À mon avis, en exigeant de M. Ollevier qu’il établisse un solide dossier pluriannuel faisant état de publications scientifiques à comité de lecture, le jury de sélection a modifié l’exigence de créativité parce qu’il a restreint les facteurs qui pouvaient attester telle créativité. Interprétées comme il convient, les Lignes directrices du régime de rémunération des DS disposent que les publications à comité de lecture sont la preuve d’une créativité, et non un simple indice de créativité. Le comité d’appel a erré en disant que le jury de sélection était fondé à interpréter comme il l’a fait l’indicateur de rendement qui concerne la créativité.

[Non souligné dans l’original.]

[129]  Je note de nouveau que le Cadre lui-même mentionne la publication d’articles dans des revues à comité de lecture comme une évaluation pertinente à l’examen d’une demande de promotion :

2. [traduction] Productivité

La productivité concerne la génération par le chercheur d’extrants ministériels pertinents (aussi appelés des contributions), en conformité avec le rythme correspondant au domaine de spécialisation ou au type de travail.

[traduction] Dans ce contexte, les extrants peuvent comprendre : des publications à comité de lecture, des produits scientifiques, des avis scientifiques, des propositions de recherche, des rapports scientifiques internes, des ensembles de données, des brevets, des transferts technologiques, des études, des livres et des chapitres, des formations d’experts, une participation à des comités consultatifs, d’élaboration des politiques, des projets conjoints de recherche et de développement, la sensibilisation publique ou des revues à comité de lecture. Ces extrants peuvent être produits individuellement ou en équipe.

[Non souligné dans l’original.]

[130]  Par conséquent, je rejette l’observation voulant que le sous-ministre ou le comité d’examen ait modifié le critère de sélection.

[131]  Je note également que le CAP a indiqué de multiples facteurs aux termes desquels le demandeur s’est vu refuser la promotion demandée. Aucun de ses gestionnaires n’a appuyé sa demande. Il a atteint l’échelon SE-RES-4 uniquement au titre du volet de la GR, mais non pour le volet important de la RDA. Selon son [traduction] Outil/Rapport d’évaluation, le CAP a conclu que le demandeur avait atteint uniquement un des quatre résultats valorisés à l’échelon SE-RES-4 aux termes des volets de RDA, à savoir la productivité (la même conclusion que le comité sectoriel), dont j’ai déjà traité en détail. Le CAP a conclu que le demandeur n’était pas parvenu à atteindre l’échelon SE-RES-4 dans aucun des trois volets de RSC. Le CAP a conclu que [traduction] « des données supplémentaires étaient nécessaires pour démontrer que l’aspect de l’innovation était passé de l’application à l’amélioration des modèles ». De plus, relativement à l’impact, le CAP a affirmé que [traduction] « les données étaient insuffisantes pour démontrer les transferts technologiques aux clients ». Le demandeur n’a pas contesté le fait que ces réserves pourraient être prises en compte dans l’évaluation de sa demande : ils l’ont été, et sa demande a été jugée insuffisante. Ces conclusions témoignent également du caractère raisonnable des décisions du comité d’examen et du sous-ministre.

__TÂCHE 1__.
D'après le passage présenté, combien des quatre résultats valorisés à l'échelon SE-RES-4 le CAP a-t-il estimé que le demandeur avait atteints aux termes des volets de RDA ?
__TÂCHE 2__.
Mettez à jour la liste en y remplaçant « More info » par « Plus d'informations », sans rien modifier d'autre.
Le passage présenté et la liste proviennent de sources distinctes.

__LISTE FOURNIE__.
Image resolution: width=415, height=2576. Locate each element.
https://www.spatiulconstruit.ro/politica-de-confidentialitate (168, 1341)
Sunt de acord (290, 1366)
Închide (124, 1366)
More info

__RÉSULTAT COMPLET 1__.
Un seul, à savoir la productivité.

__RÉSULTAT COMPLET 2__.
Image resolution: width=415, height=2576. Locate each element.
https://www.spatiulconstruit.ro/politica-de-confidentialitate (168, 1341)
Sunt de acord (290, 1366)
Închide (124, 1366)
Plus d'informations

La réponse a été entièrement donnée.